EXERCISE DIRECTIONS: Your answer must be the exact lines from the one with "The width and height of the screenshot is (986, 517)." to the end of the data, both included, with no pictures.

-- Opening Marker --

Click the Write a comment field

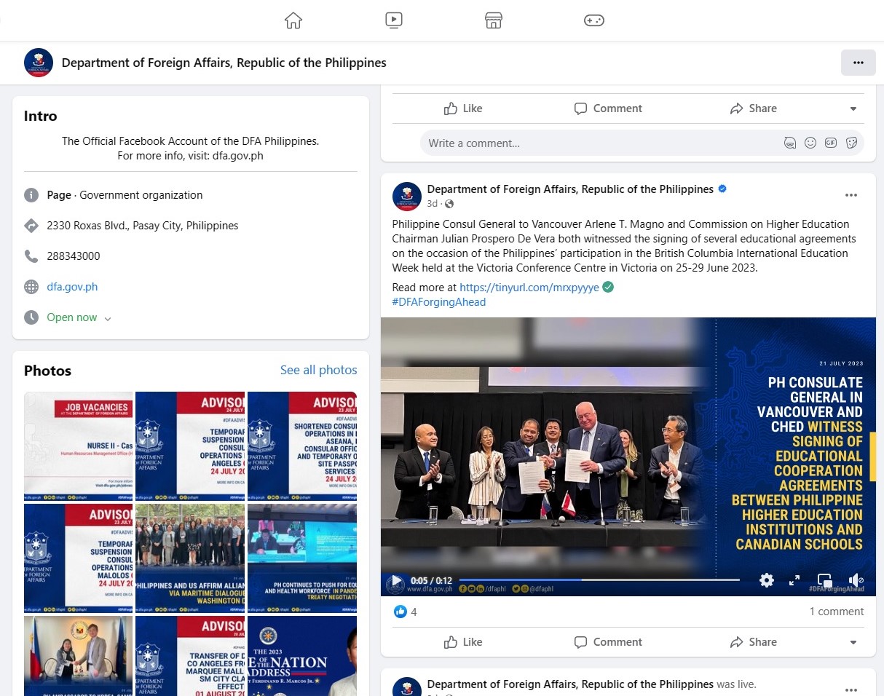click(597, 143)
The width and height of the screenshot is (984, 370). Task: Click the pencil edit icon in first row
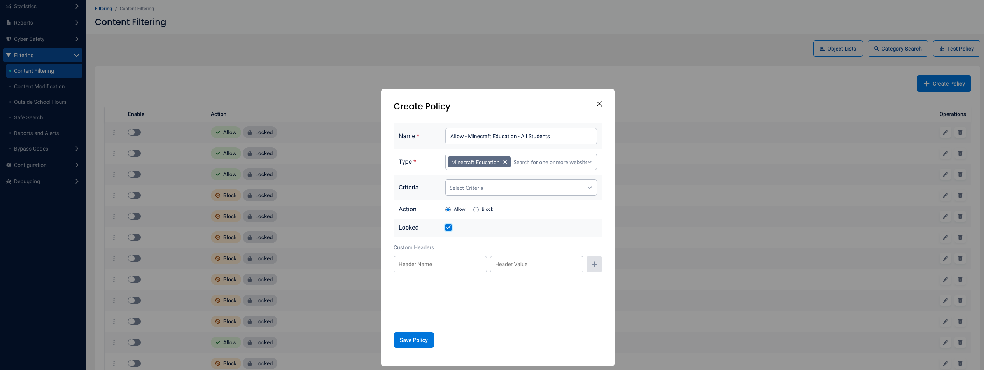pos(945,132)
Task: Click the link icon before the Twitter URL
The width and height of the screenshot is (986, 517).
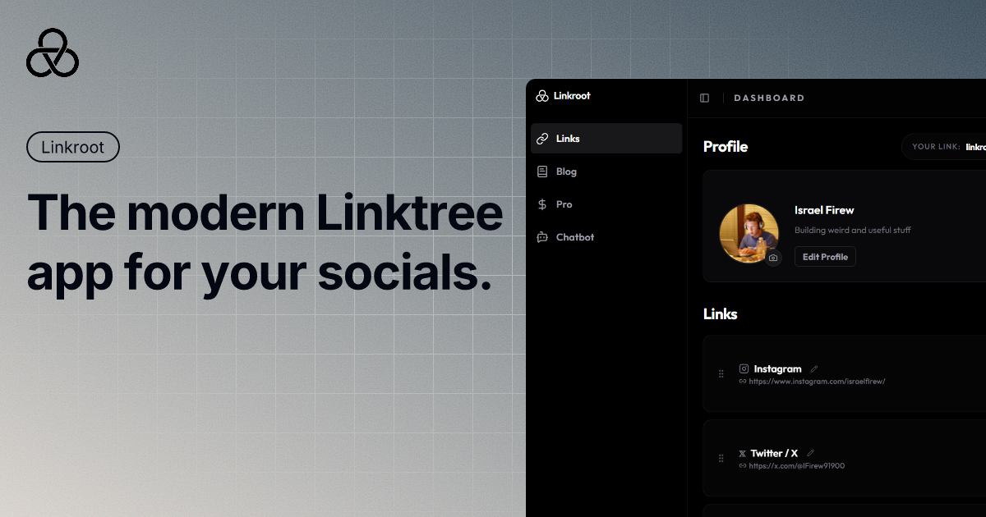Action: click(x=742, y=465)
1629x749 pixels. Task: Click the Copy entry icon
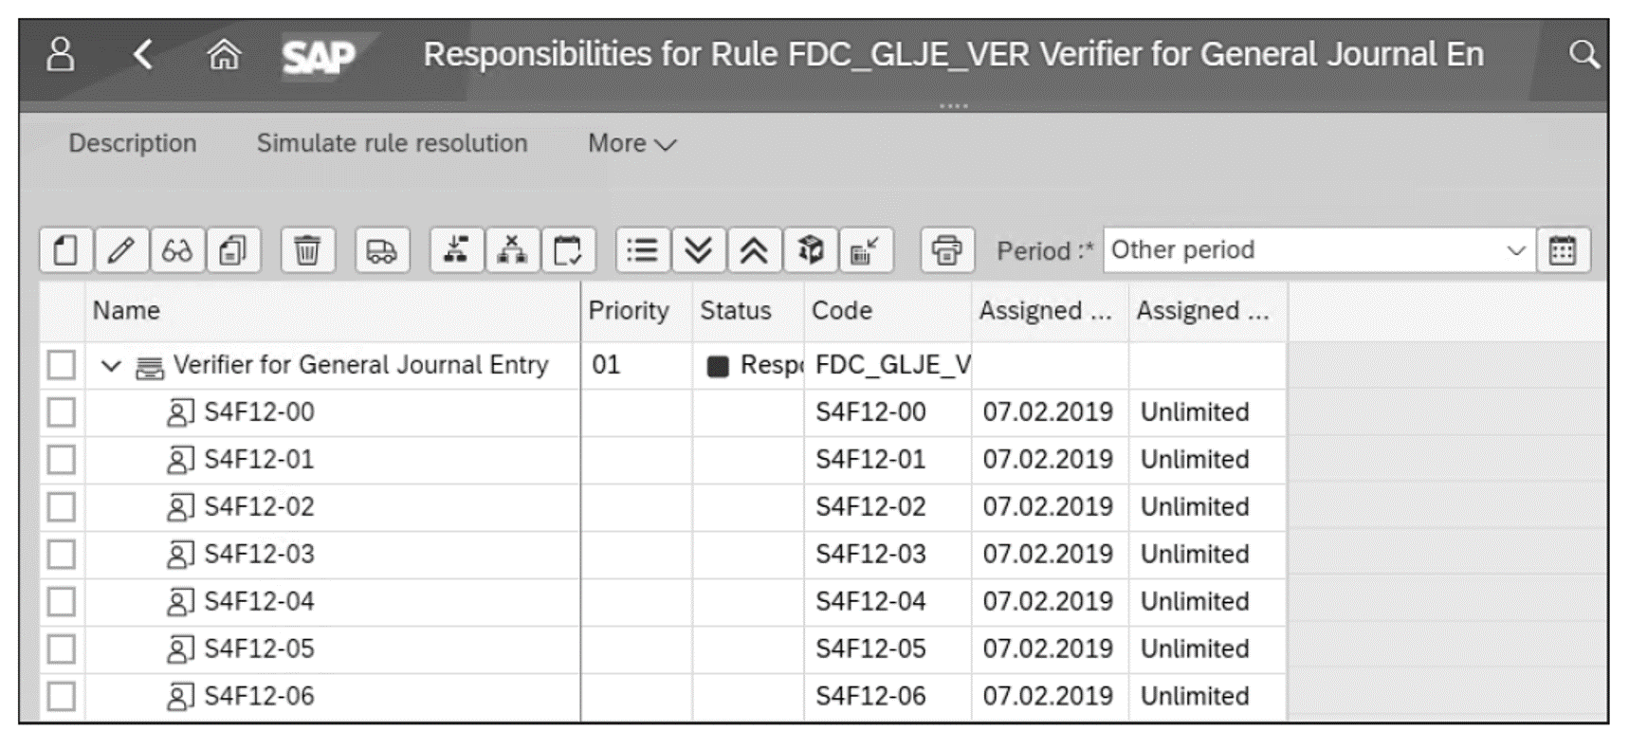234,250
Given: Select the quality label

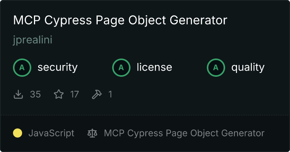Looking at the screenshot, I should coord(248,68).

-- Closing Marker --

EXERCISE SOLUTION:
The width and height of the screenshot is (986, 517).
Action: click(x=742, y=465)
1629x749 pixels. Task: Click the Copy entry icon
234,250
Given: Select the quality label

Looking at the screenshot, I should coord(248,68).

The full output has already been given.